Speak out on Jack
By Lara Pickford-Gordon Monday, July 30 2012
The Opposition People’s National Movement (PNM) is calling on the public and interest groups in society to speak out on the allegations and information on the conduct of Minister of National Security Jack Warner, in relation to his tenure as a FIFA vice-president.
The PNM has called for Warner to be removed as minister.
Addressing a press briefing at Balisier House, Tranquillity Street, Port-of-Spain yesterday Opposition Leader Dr Keith Rowley likened Warner’s position that he would not comment on anything, akin to him (Warner) telling the PNM, media and country “to go to Hell, and he is above the law.”
He called for the TT Transparency Institute, the Inter-Religious Organisation, labour movement, TT Chamber of Industry and Commerce, TT Manufacturers’ Association, South Chamber of Industry, Law Association, West Indies Group of University Teachers, UWI Student’s Guild to comment. Rowley said, “at the end of the day we will know whether TT subscribes to that fundamental principle of morality in public affairs because the answer to that is desperately required at this time.” He said corruption came in many forms but the worst was facilitation of an environment when it is accepted as a way of life.
Rowley referred to evidence before the Court of Arbitration for Sport (CAS) that money was brought into TT and it was under the control of Warner, and noted Warner was accused of being “economical with the truth.”
He observed that Prime Minister Kamla Persad-Bissessar has remained silent on the allegations and is quoted in media reports as saying she stood by her ministers. Rowley said the CAS in reviewing FIFA documents found that Warner was operating a secret account. The CAS judgment which quashed FIFA’s lifetime ban on Mohamed bin Hammam said the account contained Caribbean Football Union (CFU) and Warner’s personal funds, and the CFU had no explanation for two cheques drawn on the account totalling US$455,000. According to Rowley, “any such account in which he had interest $1 or more immediately fell under the interest of the Integrity Commission and to not declare that would have been a crime.” He said an audit report from PriceWaterhouseCoopers from the Asian Football Federation stated that Warner received cash payments in 2008 and this should have been reported to the Integrity Commission. Rowley referred to the lead story in yesterday’s Newsday’s saying there were a “series of other allegations” on Warner’s declarations to the commission.
Warner has companies listed in the Company Registry which do not appear in the Integrity Commission’s register of interests including his directorship at Simpaul’s Travel and an interest in the Centre of Excellence, Macoya.

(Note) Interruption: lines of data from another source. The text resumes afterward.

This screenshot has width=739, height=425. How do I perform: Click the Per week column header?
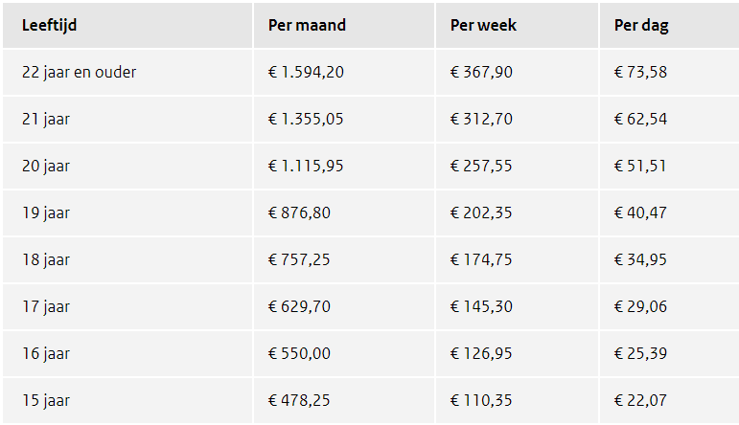(483, 26)

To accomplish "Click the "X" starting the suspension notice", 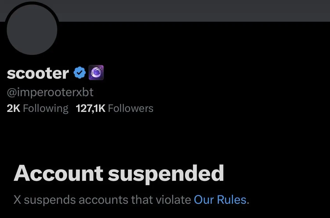I will coord(18,200).
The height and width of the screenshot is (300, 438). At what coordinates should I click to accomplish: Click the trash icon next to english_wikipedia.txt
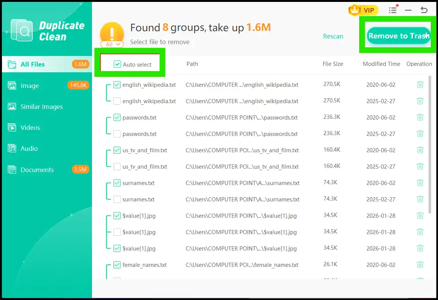[x=420, y=85]
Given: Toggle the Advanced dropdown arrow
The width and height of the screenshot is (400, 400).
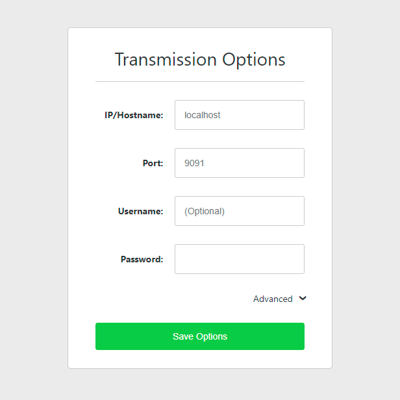Looking at the screenshot, I should [x=303, y=298].
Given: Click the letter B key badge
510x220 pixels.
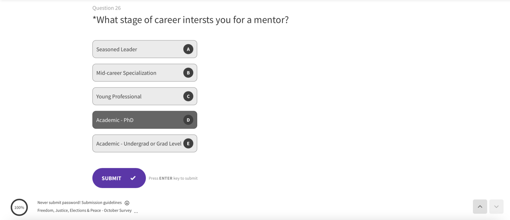Looking at the screenshot, I should point(188,73).
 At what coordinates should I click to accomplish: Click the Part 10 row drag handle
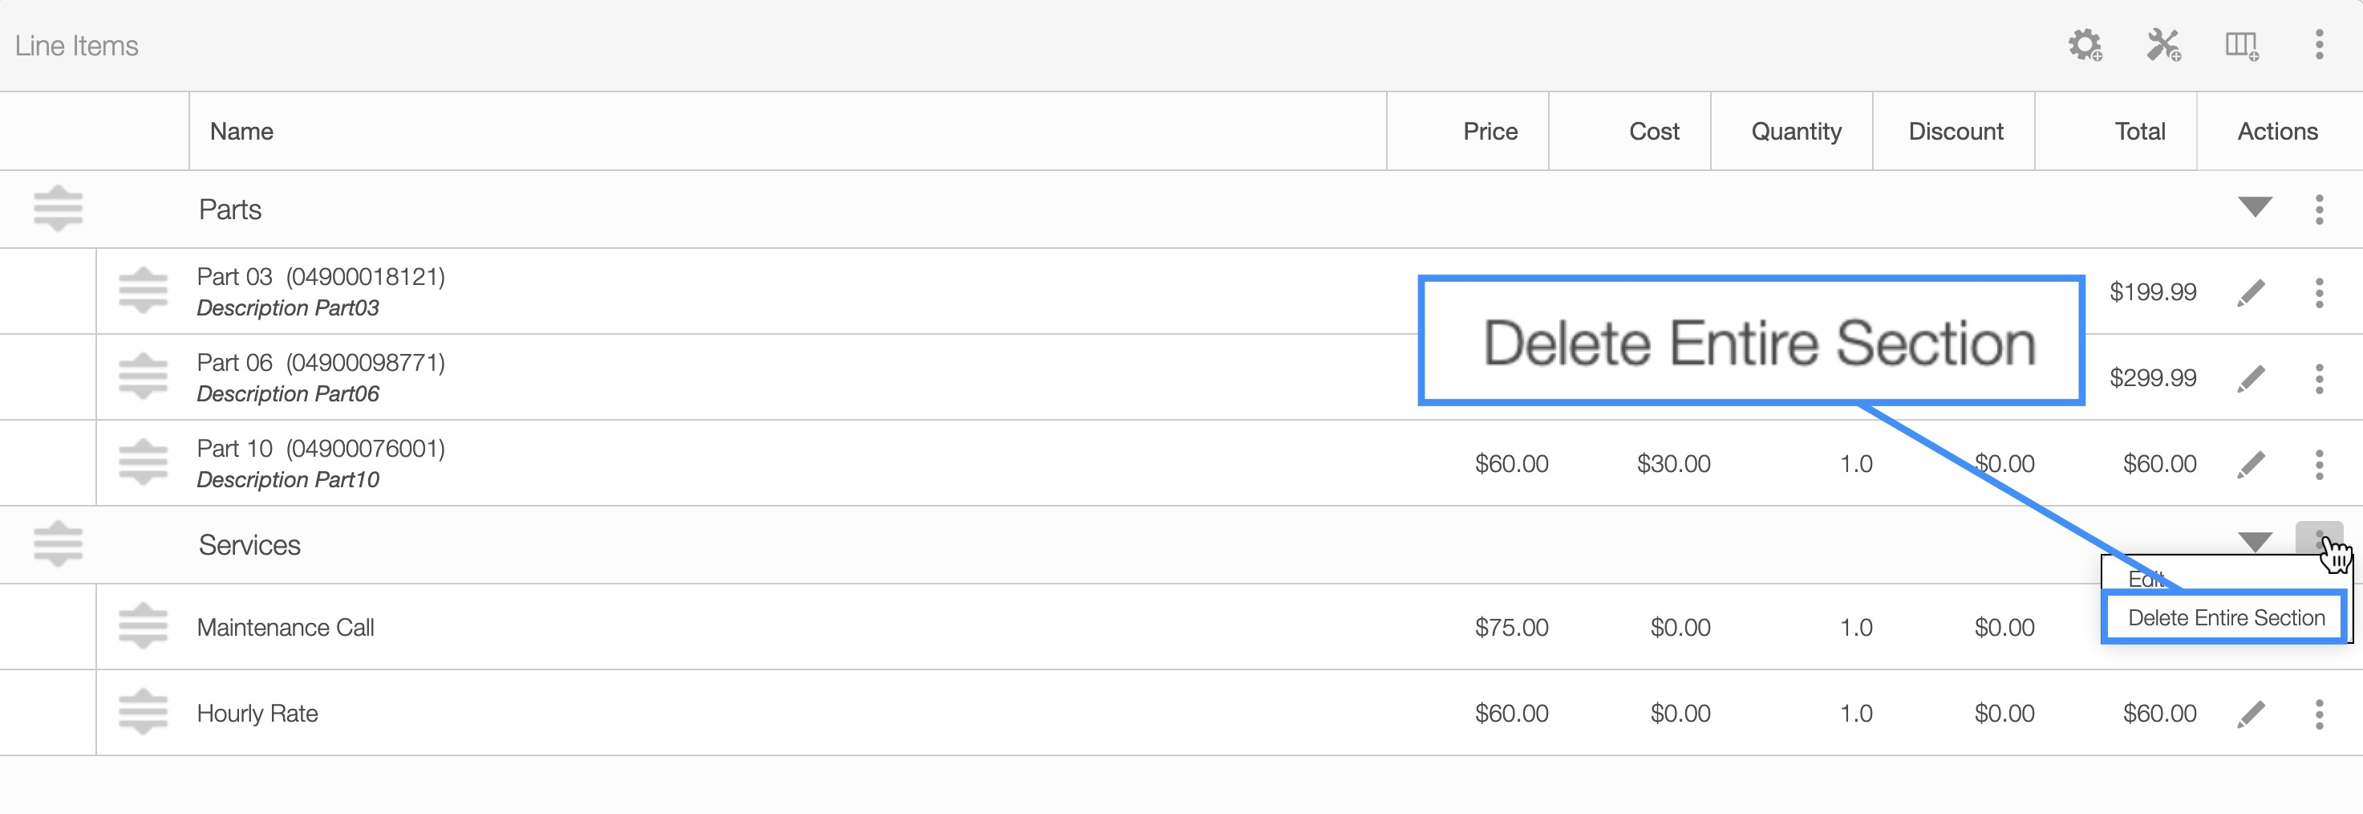(143, 463)
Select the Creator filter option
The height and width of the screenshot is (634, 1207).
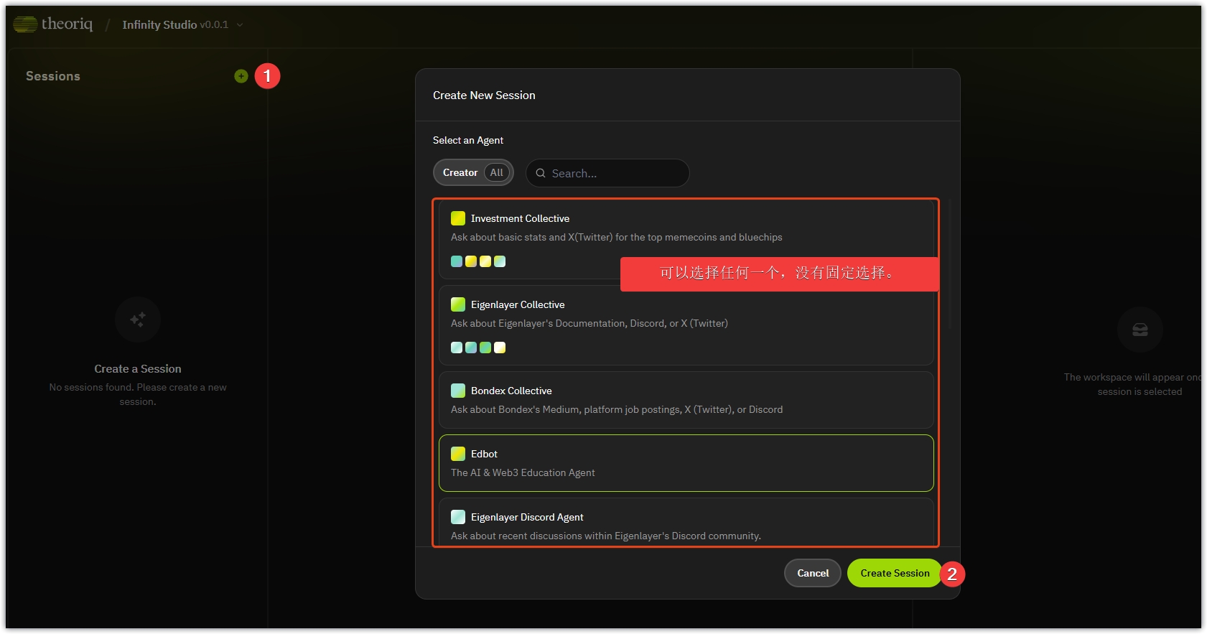coord(460,172)
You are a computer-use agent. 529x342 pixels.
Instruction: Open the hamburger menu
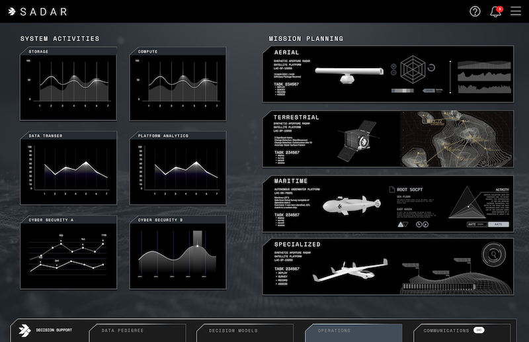tap(516, 11)
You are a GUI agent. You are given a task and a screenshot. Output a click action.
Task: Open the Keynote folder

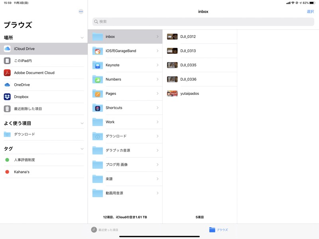[112, 65]
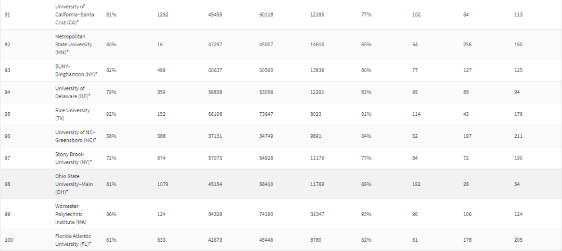Select Florida Atlantic University (FL) name
Screen dimensions: 562x251
[x=73, y=240]
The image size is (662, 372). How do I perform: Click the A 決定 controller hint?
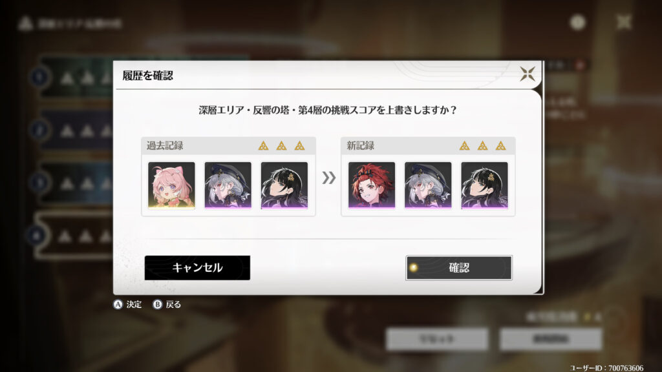coord(127,304)

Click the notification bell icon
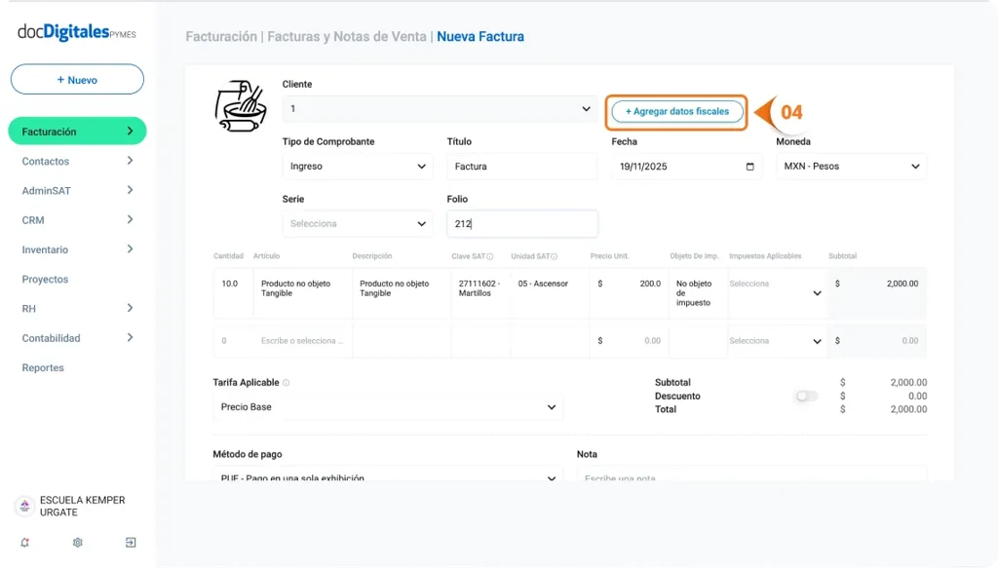point(24,542)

He said Warner has been the subject of “a cascade of allegations” which pointed to serious wrongdoing and in some instances criminal conduct. Rowley criticised Warner’s position that he would not respond or cooperate with investigations and publicly sought to downplay the importance of the allegations. Even “more troubling” is Warner’s decision not respond to any concerns raised by parliamentarians or citizens. Rowley said Warner as someone holding public office could not adopt such a stance.
“Mr Jack Warner holds the very important position of a minister of Government in Trinidad and Tobago and more importantly he holds the position of head of Cabinet, ie acting Prime Minister.”
Warner is subject to the Integrity in Public Life Act. “It is unacceptable for Mr Warner to hold public life and to take the position he is answerable to no one,” Rowley said.
On Saturday the General Council unanimously passed a resolution condemning Warner’s behaviour and calling for his immediate removal from the Cabinet “in keeping with the protection of the public interest”, TT’s international image, and the Government’s promise of good governance.
Rowley recounted the controversies surrounding Warner when he took office in 2010. His decision to hold on to the post of FIFA vice-president and president of Concacaf after he was appointed Minister although it was brought to the Prime Minister’s attention for him to remain on the FIFA executive would be a violation of the Code of Ethics of the Parliament. Then last year the issue of the foreign currency being brought into TT. Rowley said the PNM was not interested in FIFA’s business but was concerned about Warner’s posture that he was above the laws in TT.
Rowley said Warner had made a “career” of running away from investigations on his personal conduct. He said following the 1989 controversy with ticket sales (from the game involving the Strike Squad verus the United States) Warner chose not to cooperate with an enquiry to clear his name. “Recently this international fiasco took place at FIFA he took the position to run away from FIFA and not face his accusers and clear his name. We now have other allegations made against him with the potential to generate criminal charges he has taken the position again of not being interested and brushing it aside,” Rowley said.